It's no accident that he failed to mention the struggles of the Iranian opposition Wednesday. By highlighting Afghani, Iraqi and Palestinian suffering at the hands of the US and Israel, Ahmadinejad is hoping the world overlooks Iranian suffering at the hands of the so-called Islamic Republic of Iran.

Despite thousands of green-clad protestors outside the UN holding signs bearing images of beaten, bloodied and murdered Iranian demonstrators, Ahmadinejad still had the nerve to declare that "Iran has gone through a glorious and fully democratic election" and that it is "one of the most democratic and progressive countries in the world."
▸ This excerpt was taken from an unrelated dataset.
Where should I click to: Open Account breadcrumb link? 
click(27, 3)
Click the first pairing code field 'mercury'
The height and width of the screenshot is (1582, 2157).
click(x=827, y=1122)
Still, no matter how disturbing, none of his insidious gall or bombast should come as a surprise. Ahmadinejad has lied before, and no one expected that he would cheer for the West or admit to stealing an election and torturing his fellow Iranians. No one cleared that hall as quickly or successfully as Ahmadinejad. And yet, this madman still managed to get more prime-time coverage than Amnesty International has probably gotten all year.

Let's not pretend we're ignoring him when we know full well that we're doing the exact opposite. And if we can't ignore him, why not hold him accountable for his actions by giving at least as much airtime to the world's human rights defenders as we do to its Ahmadinejads?